In his article about the sin of lust, Dr Kealey wrote: "Most male lecturers know that, most years, there will be a girl in class who flashes her admiration and who asks for advice on her essays. 

"What to do? Enjoy her! She's a perk." 

Referring to characters from Middlemarch by George Eliot and The History Man by Malcolm Bradbury, he added: "She doesn't yet know that you are only Casaubon to her Dorothea, Howard Kirk to her Felicity Phee, and she will flaunt you her curves. 

"Which you should admire daily to spice up your sex, nightly, with the wife." 

Dr Kealey recalled the days when sex between student and tutor, in return for academic favours, could go by unchecked. 

"Thanks to the accountability imposed by the Quality Assurance Agency [the university watchdog] and other intrusive bodies, the days are gone when a scholar could trade sex for upgrades." 

http://news.bbc.co.uk/1/hi/education/8270475.stm

----------


## isidro

As a parent I advocate home teaching and/or charter schools. Yes, the public schools do not like that in view of losing money, but I am more interested in education. Parents and teachers ought to be encouraged to learn themselves and include their students and kids in what they learn themselves. And while we so often blame the schools and political systems, where are the parents? Why don't they take some of the brunt and blame? Who, after all, never taught their kids to read before they went to school? I understand when the parents are immigrants or single parents trying to do everything at once, but we have an epidemic of parents who are more interested in watching TV than taking their children to the library, who use the TV to entertain their children from their infancy instead of spending time with them and instilling a love of learning. Impossible? Nay. My three year old loves opera, speaks two languages and is starting to read. My two year old speaks two languages, knows basic astronomy, and can count to twenty. 

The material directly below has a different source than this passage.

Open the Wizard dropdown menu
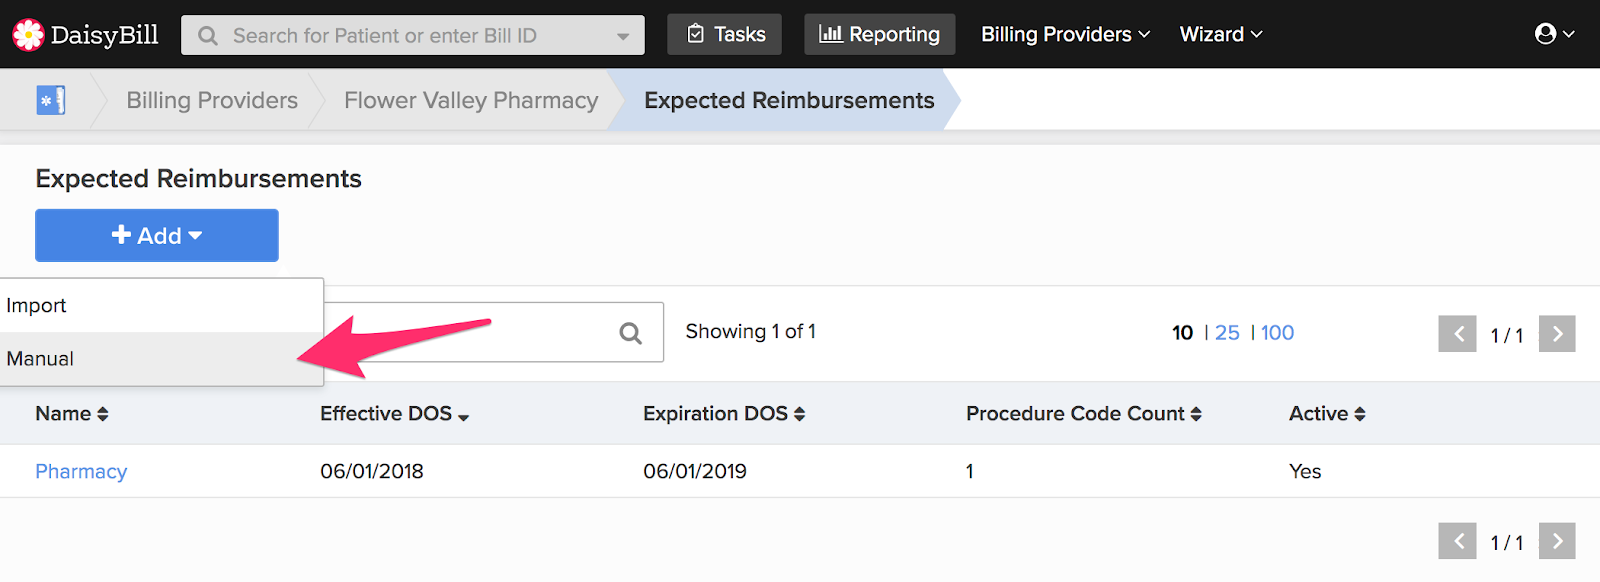This screenshot has width=1600, height=582. click(1221, 34)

Mothers argue that they were not cut out to be moms and therefore can't do this. I say that those are the mothers who best can. Those who didn't want to have kids due to careers and pursuit of further learning are the ones who can teach their kids the best. I didn't want kids initially either, but sometimes you have to just step up to the plate. So let's give the teachers a break for a minute and take a good look at the homes and importance of parental involvement.

I would hate to be viewed as a perk, I think.

----------


## Virgil

> As a parent I advocate home teaching and/or charter schools. Yes, the public schools do not like that in view of losing money, but I am more interested in education. Parents and teachers ought to be encouraged to learn themselves and include their students and kids in what they learn themselves. And while we so often blame the schools and political systems, where are the parents? Why don't they take some of the brunt and blame? Who, after all, never taught their kids to read before they went to school? I understand when the parents are immigrants or single parents trying to do everything at once, but we have an epidemic of parents who are more interested in watching TV than taking their children to the library, who use the TV to entertain their children from their infancy instead of spending time with them and instilling a love of learning. Impossible? Nay. My three year old loves opera, speaks two languages and is starting to read. My two year old speaks two languages, knows basic astronomy, and can count to twenty. 
> 
> Mothers argue that they were not cut out to be moms and therefore can't do this. I say that those are the mothers who best can. Those who didn't want to have kids due to careers and pursuit of further learning are the ones who can teach their kids the best. I didn't want kids initially either, but sometimes you have to just step up to the plate. So let's give the teachers a break for a minute and take a good look at the homes and importance of parental involvement.
> 
> I would hate to be viewed as a perk, I think.


Good post Isi. If the school system lets your kid down or you don't care for the values they project, parents should take matters into their own hands.

----------


## motherhubbard

> And while we so often blame the schools and political systems, where are the parents?


Amen!

I support public and charter schools. I think that a child's education is the parent's responsibility, not the states, and that schools are the just tools. The school has a responsibility, but the buck stops with the parent. If you leave 100% of your child's education up to someone else you're making a mistake. 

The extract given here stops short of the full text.